Gabrielle Gauthier Melançon completed an MSc degree in applied mathematics at Polytechnique Montreal in 2019. Her thesis focuses on quantifying uncertainty in complex AI systems to increase trust and leverage a human-in-the-loop. Prior to her master’s, she did 5 years of consulting work in supply chain and retail as part of a machine learning research laboratory at JDA Software. She now works at Element AI, where her work combines both explainability and uncertainty in machine learning.

Philippe Grangier completed a PhD in operations research at IMT Atlantique in 2015. Part of his thesis work was awarded the 2017 Practice Prize Award at CORS. He was later a MITACS Elevate postdoctoral scholar at Polytechnique Montréal and JDA Software. Following this, he joined an R&D laboratory, and he is currently an applied research scientist at IVADO Labs. His current research focuses on the combination of machine learning and optimization for short-term decision making in supply chain.

Eric Prescott-Gagnon completed a PhD in operations research at Polytechnique Montréal in 2011. After his PhD, he went to work in the industry, accumulating now more than 10 years of experience doing applied research and development on many aspects of optimization in retail and supply chain planning. He is currently working as an applied research scientist at Element AI in Montreal, working on combining machine learning and operations research to solve novel problems.

Emmanuel Sabourin joined a nascent supply chain planning software industry in 1998 after obtaining an MSc degree from the Virginia Polytechnic Institute in CAD/CAM, 3D printing, and numerical simulation.
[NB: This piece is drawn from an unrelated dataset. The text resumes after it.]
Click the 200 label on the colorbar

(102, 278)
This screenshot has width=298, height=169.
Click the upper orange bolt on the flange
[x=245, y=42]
Over a tenure of 20+ years, he has amassed an innovation track record from core algorithmic, integration and data management platforms, and user interface as well as solution marketing and implementation practice. He now leads the applied research practice in machine learning at Blue Yonder.

Louis-Martin Rousseau joined Polytechnique Montréal in 2003 after completing his PhD in computer science and operations research at Université de Montréal. He was one of the first researchers to investigate the hybridization of classical operations research methods and constraint programming. His current research focuses on logistics, scheduling, and resource optimization in healthcare. He holds the Canada Research Chair in Healthcare Analytics and Logistics.